___ Supplied records ___

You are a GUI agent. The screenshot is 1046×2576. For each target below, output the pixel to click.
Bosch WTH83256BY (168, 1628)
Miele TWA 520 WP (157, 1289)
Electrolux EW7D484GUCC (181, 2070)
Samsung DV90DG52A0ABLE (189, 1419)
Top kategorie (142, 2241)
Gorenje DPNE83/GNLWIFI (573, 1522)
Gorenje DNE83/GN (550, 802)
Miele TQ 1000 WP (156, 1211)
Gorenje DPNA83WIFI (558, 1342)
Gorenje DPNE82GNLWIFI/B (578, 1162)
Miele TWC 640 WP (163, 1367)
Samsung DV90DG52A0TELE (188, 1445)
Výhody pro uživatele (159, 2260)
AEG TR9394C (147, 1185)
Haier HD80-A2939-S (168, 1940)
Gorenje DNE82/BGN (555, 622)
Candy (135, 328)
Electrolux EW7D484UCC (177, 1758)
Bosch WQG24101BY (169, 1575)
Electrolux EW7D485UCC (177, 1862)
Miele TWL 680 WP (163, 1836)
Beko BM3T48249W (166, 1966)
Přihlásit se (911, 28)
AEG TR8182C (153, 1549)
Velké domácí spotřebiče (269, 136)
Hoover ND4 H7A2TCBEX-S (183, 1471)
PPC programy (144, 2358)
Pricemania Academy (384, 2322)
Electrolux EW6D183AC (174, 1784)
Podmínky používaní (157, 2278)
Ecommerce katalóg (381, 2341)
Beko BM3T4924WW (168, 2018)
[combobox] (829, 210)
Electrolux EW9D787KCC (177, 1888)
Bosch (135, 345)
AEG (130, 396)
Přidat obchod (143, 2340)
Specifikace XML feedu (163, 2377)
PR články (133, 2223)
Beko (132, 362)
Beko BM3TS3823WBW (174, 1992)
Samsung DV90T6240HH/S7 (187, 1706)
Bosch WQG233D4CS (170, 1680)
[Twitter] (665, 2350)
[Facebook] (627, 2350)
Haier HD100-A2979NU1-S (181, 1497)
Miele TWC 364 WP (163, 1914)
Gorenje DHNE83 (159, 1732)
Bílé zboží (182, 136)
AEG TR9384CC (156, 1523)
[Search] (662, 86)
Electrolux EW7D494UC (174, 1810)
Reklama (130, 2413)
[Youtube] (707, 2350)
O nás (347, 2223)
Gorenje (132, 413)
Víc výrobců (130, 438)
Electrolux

___

About this task:
Return each line from the entries above that includes "Samsung".

Exercise response:
Samsung DV90DG52A0ABLE (189, 1419)
Samsung DV90DG52A0TELE (188, 1445)
Samsung DV90T6240HH/S7 (187, 1706)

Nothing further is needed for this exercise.